Slightly slower first load (cold cache). When the Next.js cache expires and re-fetches from GitHub, there’s a small latency hit vs. reading a local file. For a static site with a 60-second revalidation window, visitors almost never hit this.
Public repo means public history. Anyone can see every commit, including past content. If you ever committed sensitive data, scrub it before going public.
GitHub rate limits. Unauthenticated raw content requests are generous but not unlimited. For a low-traffic site this is a non-issue. Add a GITHUB_TOKEN env var if you want headroom.
GitHub doesn’t publish a specific number for raw.githubusercontent.com. In May 2025 they announced updated rate limits for unauthenticated requests, including raw content downloads, but didn’t disclose the threshold. Community reports show HTTP 429s appearing under sustained load.
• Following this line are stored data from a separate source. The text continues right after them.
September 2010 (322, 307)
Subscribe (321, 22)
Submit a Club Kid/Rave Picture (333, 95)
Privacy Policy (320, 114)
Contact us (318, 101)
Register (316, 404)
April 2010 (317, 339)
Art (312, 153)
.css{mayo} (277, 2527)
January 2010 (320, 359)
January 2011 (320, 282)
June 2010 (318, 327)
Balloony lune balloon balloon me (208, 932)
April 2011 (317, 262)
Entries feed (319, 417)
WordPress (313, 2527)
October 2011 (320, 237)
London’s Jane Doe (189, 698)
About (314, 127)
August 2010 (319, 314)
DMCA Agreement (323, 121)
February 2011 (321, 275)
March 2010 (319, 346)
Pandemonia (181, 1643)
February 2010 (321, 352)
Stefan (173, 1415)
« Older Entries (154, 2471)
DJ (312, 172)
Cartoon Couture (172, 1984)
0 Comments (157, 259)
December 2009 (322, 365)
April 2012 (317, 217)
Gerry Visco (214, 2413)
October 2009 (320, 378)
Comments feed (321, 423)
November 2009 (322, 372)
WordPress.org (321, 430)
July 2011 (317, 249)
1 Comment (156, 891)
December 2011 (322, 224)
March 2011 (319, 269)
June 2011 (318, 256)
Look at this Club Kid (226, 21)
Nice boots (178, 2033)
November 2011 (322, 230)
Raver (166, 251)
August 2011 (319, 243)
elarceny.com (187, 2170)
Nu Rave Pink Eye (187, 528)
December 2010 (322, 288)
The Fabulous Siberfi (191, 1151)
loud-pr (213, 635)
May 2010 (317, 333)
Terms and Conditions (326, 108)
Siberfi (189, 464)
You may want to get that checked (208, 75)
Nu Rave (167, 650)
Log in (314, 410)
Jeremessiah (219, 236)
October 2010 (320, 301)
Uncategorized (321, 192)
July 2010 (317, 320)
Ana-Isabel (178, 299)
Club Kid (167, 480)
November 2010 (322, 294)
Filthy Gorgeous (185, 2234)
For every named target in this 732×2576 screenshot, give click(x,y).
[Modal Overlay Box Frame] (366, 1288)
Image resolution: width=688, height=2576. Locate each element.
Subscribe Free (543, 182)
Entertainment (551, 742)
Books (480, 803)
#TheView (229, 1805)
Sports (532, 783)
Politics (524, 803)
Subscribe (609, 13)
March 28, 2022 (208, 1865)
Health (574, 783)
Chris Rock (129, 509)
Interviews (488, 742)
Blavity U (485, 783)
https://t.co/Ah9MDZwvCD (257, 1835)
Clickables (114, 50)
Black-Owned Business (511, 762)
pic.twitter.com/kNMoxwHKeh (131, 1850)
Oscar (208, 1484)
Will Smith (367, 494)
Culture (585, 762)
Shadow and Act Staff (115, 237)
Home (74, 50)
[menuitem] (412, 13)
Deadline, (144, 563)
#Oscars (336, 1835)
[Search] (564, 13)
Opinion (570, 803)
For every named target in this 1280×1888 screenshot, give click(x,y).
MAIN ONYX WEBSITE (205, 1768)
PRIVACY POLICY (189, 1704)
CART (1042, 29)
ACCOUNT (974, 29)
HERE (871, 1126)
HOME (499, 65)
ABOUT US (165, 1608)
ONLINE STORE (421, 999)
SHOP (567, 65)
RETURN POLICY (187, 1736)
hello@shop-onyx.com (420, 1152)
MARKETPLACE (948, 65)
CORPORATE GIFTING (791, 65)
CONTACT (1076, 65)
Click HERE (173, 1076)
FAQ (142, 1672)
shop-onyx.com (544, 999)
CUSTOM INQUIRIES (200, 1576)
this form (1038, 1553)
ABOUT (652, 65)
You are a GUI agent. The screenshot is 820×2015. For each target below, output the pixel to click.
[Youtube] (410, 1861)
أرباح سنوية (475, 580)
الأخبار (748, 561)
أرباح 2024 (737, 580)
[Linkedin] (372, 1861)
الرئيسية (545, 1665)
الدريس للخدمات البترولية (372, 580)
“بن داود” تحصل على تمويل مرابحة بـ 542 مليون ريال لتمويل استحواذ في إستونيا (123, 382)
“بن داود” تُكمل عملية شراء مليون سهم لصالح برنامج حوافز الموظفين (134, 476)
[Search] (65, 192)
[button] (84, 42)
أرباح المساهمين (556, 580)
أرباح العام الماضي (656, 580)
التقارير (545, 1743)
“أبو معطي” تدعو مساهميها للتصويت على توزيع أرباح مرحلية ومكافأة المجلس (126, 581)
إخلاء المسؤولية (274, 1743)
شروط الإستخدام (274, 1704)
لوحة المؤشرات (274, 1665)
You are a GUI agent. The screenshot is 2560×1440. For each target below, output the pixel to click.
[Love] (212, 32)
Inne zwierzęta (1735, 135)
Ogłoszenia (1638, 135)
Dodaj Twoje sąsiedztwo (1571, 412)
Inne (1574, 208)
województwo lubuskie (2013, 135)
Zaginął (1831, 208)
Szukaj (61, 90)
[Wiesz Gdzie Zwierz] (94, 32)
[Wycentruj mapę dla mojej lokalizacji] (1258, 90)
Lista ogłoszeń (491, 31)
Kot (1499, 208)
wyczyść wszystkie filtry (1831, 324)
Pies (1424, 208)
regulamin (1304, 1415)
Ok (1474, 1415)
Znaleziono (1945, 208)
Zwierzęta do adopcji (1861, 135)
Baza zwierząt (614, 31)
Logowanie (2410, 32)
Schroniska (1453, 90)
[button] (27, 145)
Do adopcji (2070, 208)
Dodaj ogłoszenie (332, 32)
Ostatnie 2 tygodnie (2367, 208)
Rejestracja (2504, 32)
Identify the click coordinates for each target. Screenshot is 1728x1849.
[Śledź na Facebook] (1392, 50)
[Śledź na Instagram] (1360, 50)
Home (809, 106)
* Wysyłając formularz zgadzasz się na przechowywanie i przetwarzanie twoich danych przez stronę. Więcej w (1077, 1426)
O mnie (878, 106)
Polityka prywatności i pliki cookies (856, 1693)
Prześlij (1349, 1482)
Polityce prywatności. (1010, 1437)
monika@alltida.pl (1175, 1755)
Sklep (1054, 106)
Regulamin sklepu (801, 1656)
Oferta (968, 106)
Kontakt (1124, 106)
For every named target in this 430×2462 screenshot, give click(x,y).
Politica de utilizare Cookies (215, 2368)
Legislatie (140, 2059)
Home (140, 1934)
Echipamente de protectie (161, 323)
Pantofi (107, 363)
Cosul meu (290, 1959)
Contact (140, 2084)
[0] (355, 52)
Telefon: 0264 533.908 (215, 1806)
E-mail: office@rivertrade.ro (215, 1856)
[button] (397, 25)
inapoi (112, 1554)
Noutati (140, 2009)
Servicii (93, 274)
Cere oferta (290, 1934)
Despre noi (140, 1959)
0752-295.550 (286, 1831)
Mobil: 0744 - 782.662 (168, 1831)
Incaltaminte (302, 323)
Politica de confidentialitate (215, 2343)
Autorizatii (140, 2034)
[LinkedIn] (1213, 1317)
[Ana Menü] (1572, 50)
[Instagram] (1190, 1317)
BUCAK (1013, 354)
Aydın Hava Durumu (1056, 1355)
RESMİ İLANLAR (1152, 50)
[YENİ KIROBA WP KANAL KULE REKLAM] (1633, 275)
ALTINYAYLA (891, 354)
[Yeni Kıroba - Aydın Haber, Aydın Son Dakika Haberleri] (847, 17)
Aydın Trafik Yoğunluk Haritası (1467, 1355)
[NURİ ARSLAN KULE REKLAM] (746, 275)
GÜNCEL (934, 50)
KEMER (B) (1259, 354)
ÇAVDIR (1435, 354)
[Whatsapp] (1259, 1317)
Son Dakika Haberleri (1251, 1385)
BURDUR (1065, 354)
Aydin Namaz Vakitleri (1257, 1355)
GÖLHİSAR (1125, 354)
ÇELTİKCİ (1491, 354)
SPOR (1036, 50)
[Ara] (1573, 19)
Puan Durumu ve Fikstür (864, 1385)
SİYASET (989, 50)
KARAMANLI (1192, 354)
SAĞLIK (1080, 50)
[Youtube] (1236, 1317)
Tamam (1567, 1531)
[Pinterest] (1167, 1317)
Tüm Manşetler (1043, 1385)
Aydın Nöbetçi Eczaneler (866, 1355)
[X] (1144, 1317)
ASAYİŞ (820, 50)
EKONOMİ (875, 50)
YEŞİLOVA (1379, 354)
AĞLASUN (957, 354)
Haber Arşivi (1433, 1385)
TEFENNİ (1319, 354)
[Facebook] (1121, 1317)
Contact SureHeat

For a small business site this is unlikely to be an issue. However, if you want to be safe, you can add a GITHUB_TOKEN environment variable and pass it as an Authorization header. Authenticated requests are documented at 5,000 per hour per token:
async function fetchJson<T>(file: string): Promise<T> {
const res = await fetch(`${CONTENT_BASE}/${file}`, {
cache: 'no-store',
headers: process.env.GITHUB_TOKEN
? { Authorization: `Bearer ${process.env.GITHUB_TOKEN}` }
: {},
});
if (!res.ok) throw new Error(`fetch ${file} failed: ${res.status}`);
return res.json() as Promise<T>;
}
To generate a token: GitHub → Settings → Developer settings → Personal access tokens → Fine-grained tokens. Scope it to read-only access on the repo’s contents. Add it as a GITHUB_TOKEN environment variable in Netlify.